Dennoch empfehle ich das Buch, denn es ist ein weiterer Beitrag, der deutlich macht, dass es keine Rassen gibt, sonder nur Menschen, die als Menschen wahrgenommen werden wollen!
von Miro - 2022-10-13 22:14:00

Ergreifend - 5 Sterne



Die in Korea geborene Schriftstellerin Anna Kim, kam mit zwei Jahren nach Deutschland. Heute lebt sie in Wien.

Ihr Roman, Geschichte eines Kindes, basiert auf eine wahre Begebenheit.

Anna Kim bekommt Ideen für Romane geschenkt und irgendwann erinnert sie sich daran und erzählt eine interessante Geschichte.

In dieser Erzählung geht es um ein Baby, das in Amerika von seiner Mutter 1952 zur Adoption freigegeben wird.

Die Sozialbehörde bemerkt, das der Junge ein Mischling ist.

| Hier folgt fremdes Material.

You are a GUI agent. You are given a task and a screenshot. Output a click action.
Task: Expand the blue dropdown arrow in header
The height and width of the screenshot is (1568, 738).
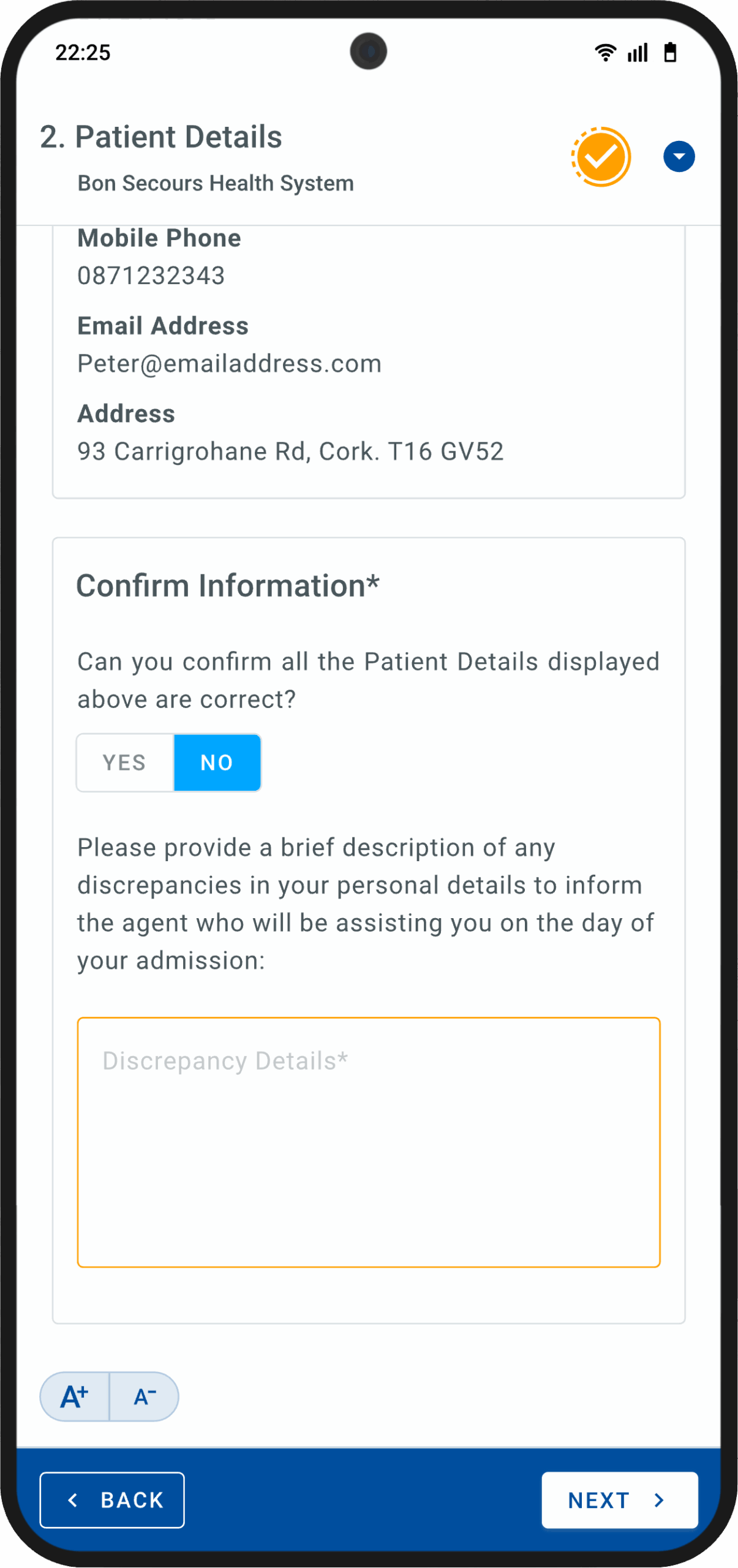(x=679, y=157)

Die Mutter verweigert den Namen des Vaters.

Die Geschichte ist experimentell geschrieben. Da wird viel telefoniert, hin und her. Das Kind wird vermessen und getestet.
Es dauert lange bis es zu Pflegeeltern darf.

Die Erzählung ist anders als erwartet, aber großartig angelegt.